Two authors will independently use a standard form to extract study characteristics and outcome data from the studies. Discrepancies will be checked against the original data. A third author will make the final decision if there is a disagreement. One author (BK) will enter data in Revman meta-analysis software (Review Manager (RevMan) [Computer program]. Version 5.1. Copenhagen: The Nordic Cochrane Centre, The Cochrane Collaboration, 2011)
. Data will be reported during therapy as well as at end of therapy. Any outcomes measured after therapy has finished will be grouped as less than one month, one to six months, and over six months.
Methodological quality will be assessed using the PEDro scale by one reviewer (BK). The PEDro scale has established reliability and provides a score out of 10
. Studies which attain a PEDro score of 7 or greater are considered ‘high quality’, those with a PEDro score of 5 or 6 are considered ‘moderate quality’ and those with a PEDro score of 4 or less are considered ‘poor quality’ in terms of study methods and susceptibility to bias
. Adequacy of concealment will additionally be rated using the procedure outlined by Schulz
. The methodological quality of included observational studies will be assessed independently by two raters using the MOOSE (Meta-analysis Of Observational Studies in Epidemiology) guidelines
. Scores will be based on all information available from both the published version and the authors themselves. No trial will be excluded on the basis of poor quality.
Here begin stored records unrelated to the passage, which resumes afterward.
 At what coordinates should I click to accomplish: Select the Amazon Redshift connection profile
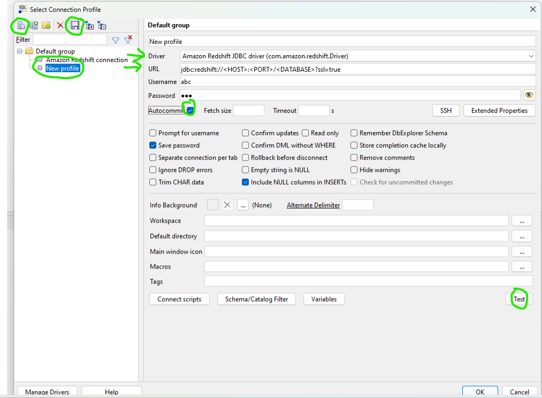point(87,60)
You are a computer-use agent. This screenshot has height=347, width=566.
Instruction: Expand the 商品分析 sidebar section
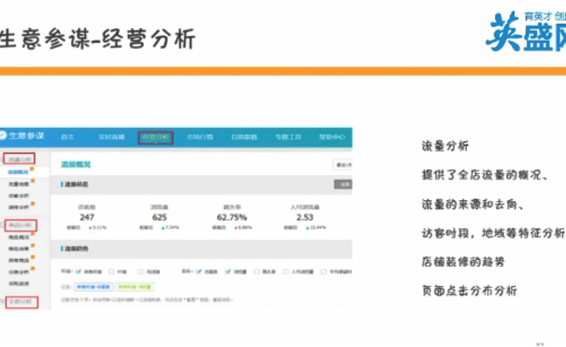pyautogui.click(x=20, y=225)
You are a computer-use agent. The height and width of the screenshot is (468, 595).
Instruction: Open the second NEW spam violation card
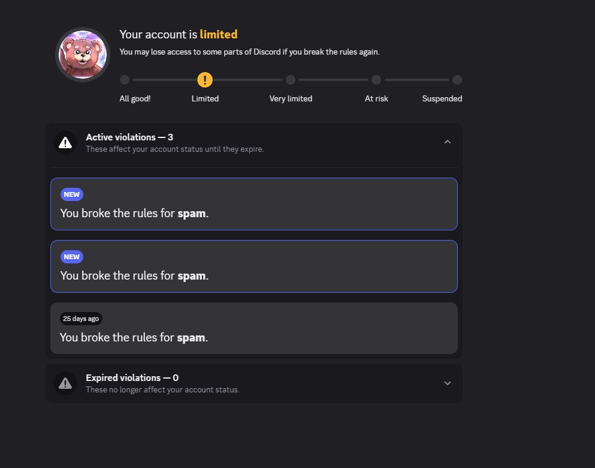[x=254, y=266]
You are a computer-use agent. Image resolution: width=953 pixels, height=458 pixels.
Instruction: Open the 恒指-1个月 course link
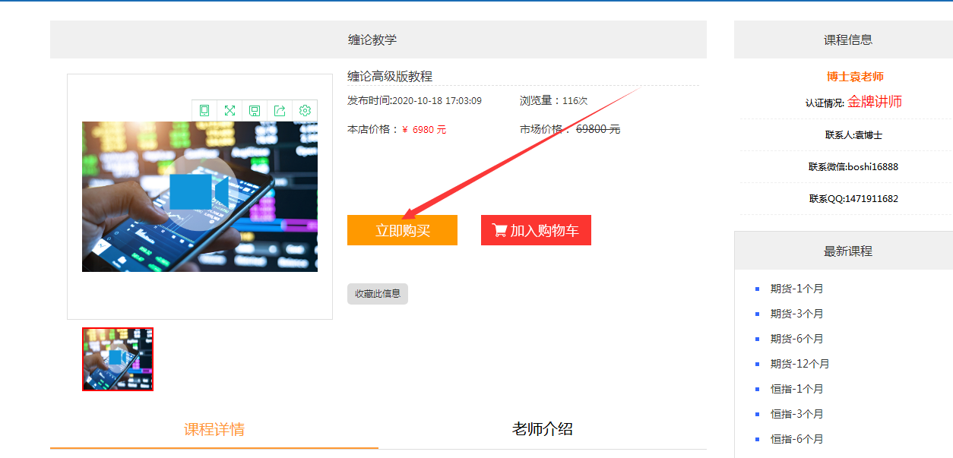[x=796, y=389]
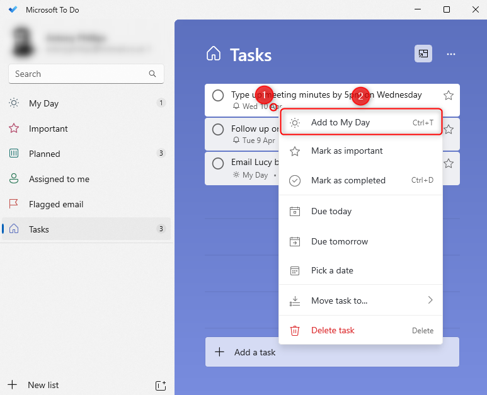Star the 'Email Lucy' task
The height and width of the screenshot is (395, 487).
(x=449, y=163)
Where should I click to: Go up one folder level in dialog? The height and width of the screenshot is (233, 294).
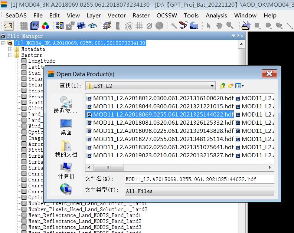point(223,86)
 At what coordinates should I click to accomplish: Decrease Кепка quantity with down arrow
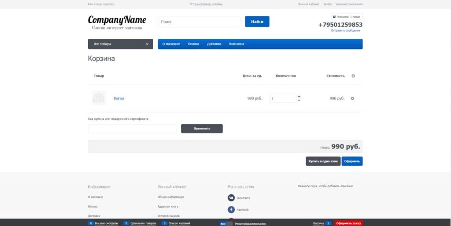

Analysis of covariance-adjusted between-group means and standard deviations will be extracted in preference to between-group differences in change scores, and between-group differences in change scores will be extracted in preference to between group differences in final scores. If studies reported data as medians and interquartile ranges, medians will be used as a surrogate for means and standard deviations were estimated as 80% of the interquartile range (studies which do not report an interquartile range (IQR) will be excluded from the meta-analysis). For continuous outcome measures, a pooled estimate of treatment effect will be determined by calculating the mean difference and the corresponding 95% CIs. For dichotomous outcome measures, a pooled estimate of treatment effect will be calculated for each outcome across studies using risk ratio where appropriate and the corresponding 95% confidence intervals (CIs). Time-to-event data will be analyzed using the hazard ratio and 95% CIs as required. When conducting a meta-analysis combining results from crossover studies, the first-arm data only will be used. In the event of missing, incomplete or unclear data, the original investigators will be contacted. If it is not possible to obtain the necessary data for analysis, the study results will be described in the text and will not be included in the meta-analysis.
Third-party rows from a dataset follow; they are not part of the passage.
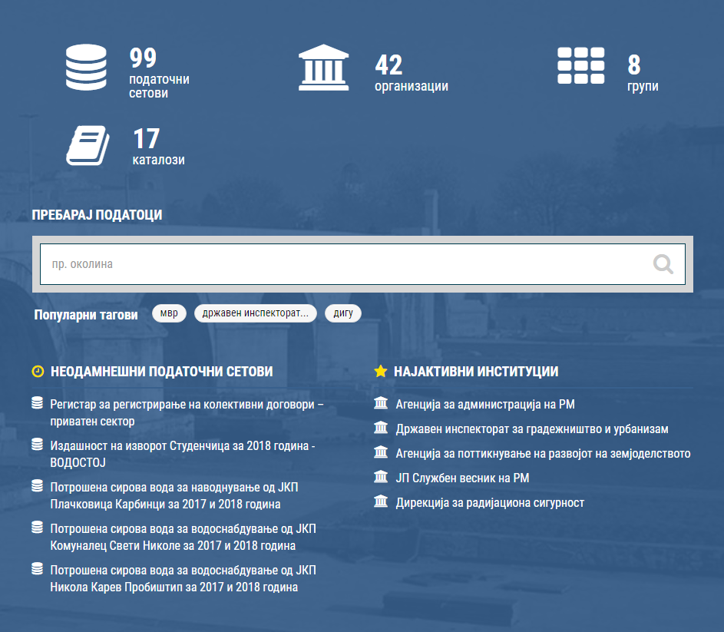Viewport: 724px width, 632px height.
Task: Click the clock icon beside Неодамнешни податочни сетови
Action: coord(38,372)
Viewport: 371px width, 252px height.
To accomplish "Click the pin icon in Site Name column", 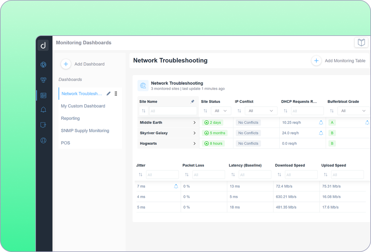I will click(192, 102).
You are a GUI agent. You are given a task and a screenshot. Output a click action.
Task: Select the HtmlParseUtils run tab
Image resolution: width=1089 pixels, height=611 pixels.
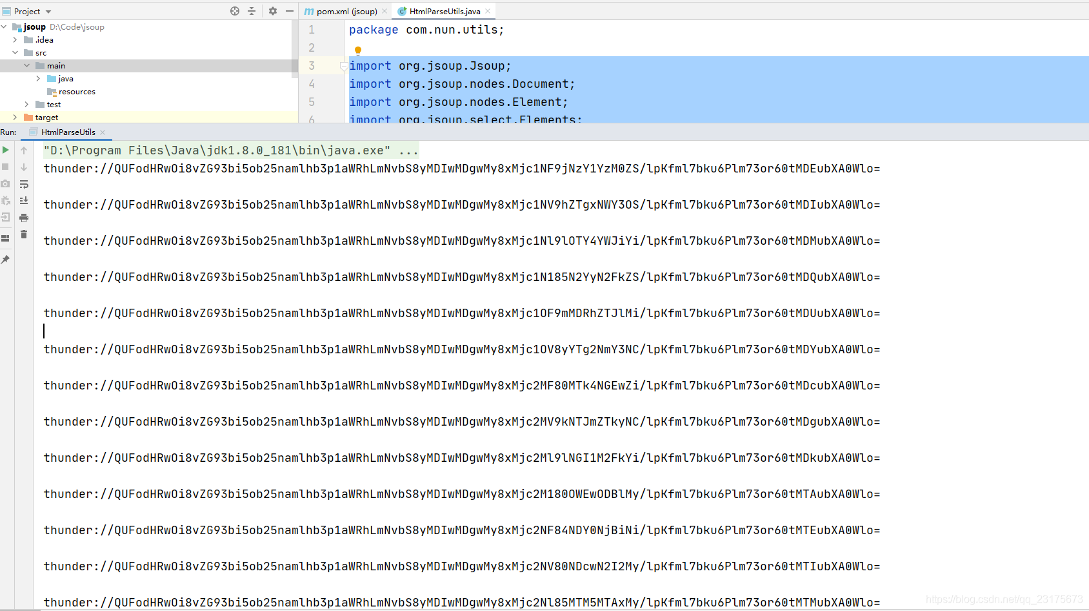click(66, 132)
When there are at least two clinically homogenous studies (studies which investigated the effect of similar interventions on similar populations and reported similar outcomes) meta-analysis will be considered. In such circumstances, the I2 statistic will be used to quantify the heterogeneity of outcomes and informed decisions about whether to pool data. Where I2 is greater than 30% in the presence of significant chi-squared test result (P-value < 0.10), this will be interpreted as indicating heterogeneity
. If there is significant heterogeneity (over 50%), data will not be pooled.
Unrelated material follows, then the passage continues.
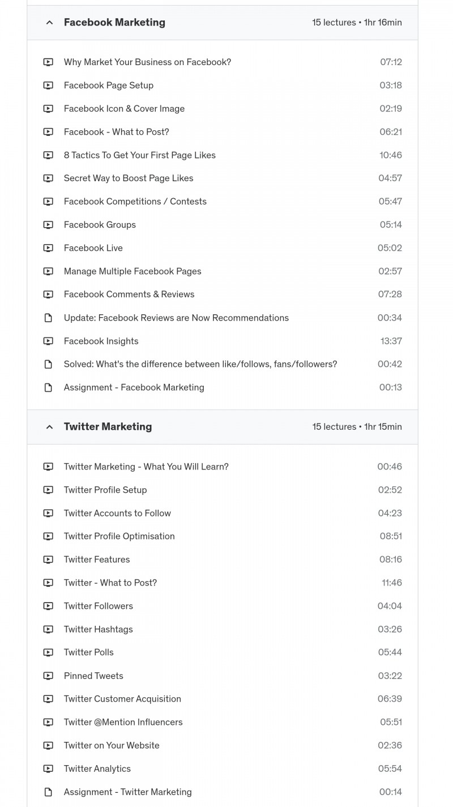The width and height of the screenshot is (453, 807).
Task: Click video icon beside Facebook Insights
Action: click(48, 341)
We will enter data extracted from included studies into RevMan software
. Meta-analyses of clinically homogenous therapies will be conducted using a fixed-effects model. Where heterogeneity is substantial (I2 > 50%), the possible causes of heterogeneity will be explored in sensitivity analyses in which individual studies will be omitted one at a time. Should heterogeneity not be able to be explained, a random-effects model will be used.
The robustness of our results will be tested through sensitivity analyses excluding unpublished studies, small studies and studies with a PEDro score less than 5.